Sunday, April 19, 2009

The sky is not falling

I am one of the people for whom the recession (or whatever you choose to call the current financial maelstrom) is something that is happening to other people. I have a secure, well paid job. So does my husband. We have no debt apart from our mortgage, which we are well ahead on, and we are gaining ground as the interest rates fall. I am conscious of how fortunate we are, and I'm being careful resist the urge that seems to have struck a large part of the community to reduce their spending. If your financial position is in any way unsteady, by all means review your discretionary spending and make appropriate cuts. But if you are not in trouble, why panic? I'm deliberately maintaining my normal spending pattern: supporting the same charities and cultural organizations, buying the same magazines, and the same groceries. It wouldn't occur to me to cancel my gardener's contract, or my housekeeper's. Because if I reduce my spending, all the people who rely on my business for part of their cash flow suffer.

I have two principle problems in implementing this approach: stores that decide to "rationalize" their inventory, and stop carrying the products that I want to buy. And the entire fashion and clothing industry, which seems to be stuck in some strange alternate reality.

Several stores have done the inventory rationalization thing to me in the last few weeks, apparently under the delusion that if they stop carrying product A, I will just buy product B from them instead. This is not what happens: if I want product A, I'm going to get product A from someone. All you are achieving is to cause me to shop in other places. Last weekend I conducted my normal grocery shopping at Coles. Coles seems to have stopped carrying several products that I use routinely, so I made a side trip to Woolworths. Woolworths had what I wanted, so I may very well do my whole shop in Woolworths next weekend. Some products I am now sourcing from on-line stores. I will not have my shopping habits dictated by a grocer.

Clothes have been a headache for me for years. I'm fussy about clothes, and I'm not prepared to wear whatever has been declared fashionable just because it's fashionable. I do not read any magazines which feature fashion - in fact the only magazines I read which are principally targeted at a female audience are those dedicated to knitting. And I'm not a standard size (is anyone a standard size?). I have a waist, and I expect to be able to put a belt around it, to support my mobile phone and various sundries. I do not want anything low waisted: this is a look that really only suits girls who have a rather androgynous figure, which a lot of young women have these days. I blame this on BPA leaching from plastic bottles, which I avoid like the plague.

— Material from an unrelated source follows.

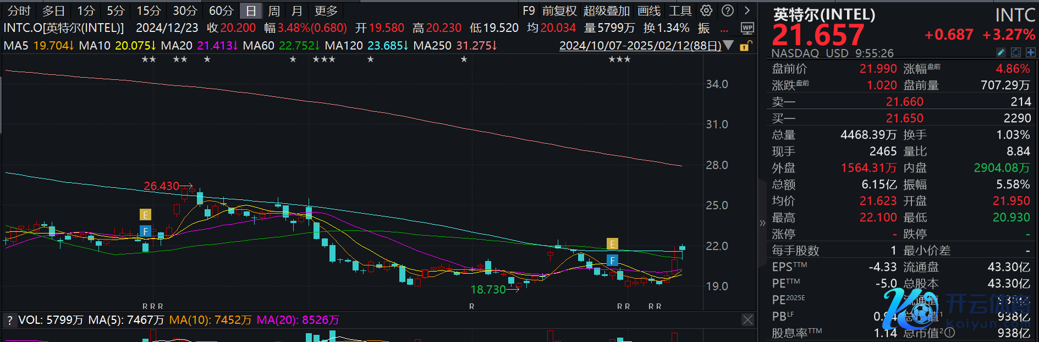This screenshot has width=1039, height=342.
Task: Expand toolbar with right chevron arrow
Action: coord(747,10)
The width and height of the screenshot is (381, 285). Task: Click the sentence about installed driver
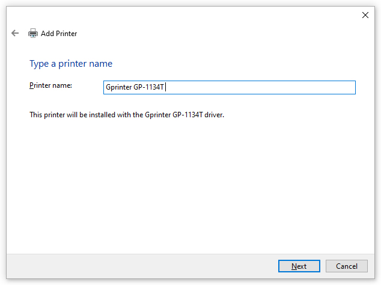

However, the clothing manufacturers seems to think that every woman will be happy to wear whatever tasteless tat they are showing this year. Consequently I normally have to shop in one of the few stores that has worked out that there is a market for clothes for women who can tell the difference between good taste and fashion, or I have to employ a dressmaker or tailor. I happen to be between dressmakers at the moment (my regular lady went off to become a mother), so I am about to start the search for a new one. Using a dressmaker can be a little more time consuming, and doesn't provide the "instant gratification" of shopping in a store, but you do get to choose your own material and buttons, you know your clothes were made by someone paid a decent wage, and as long as your weight is stable and you stick to classic styles, you can wear the same garments for years. And no one ever has the same outfit that you do.

1 comment:

Linada said...

Totally agree. I am not terribly well of, but financially comfortable and stable. I don't mind spending, but i like to get what i want, and i tend to know fairly well what exactly it is i want. Unfortunately that often means i end up not buying anything, because what i want is not popular and not stocked, and it's not urgent enough to get much compromise on.
Taking your clothes example: I am a 'lucky' UK size 6. Most shops start stocking at 8, and if there is stock in my size, the selection is really limited and sells out quickly. Add to that what counts as 'fashion', monochrome colours, babydolls, which really don't work on me, and so on, and i barely ever get new clothes.
People say: 'you can wear anything with your body'Doesn't mean i want to wear just anything.
I am glad i am not alone in this. Maybe i will just have to get a tailor.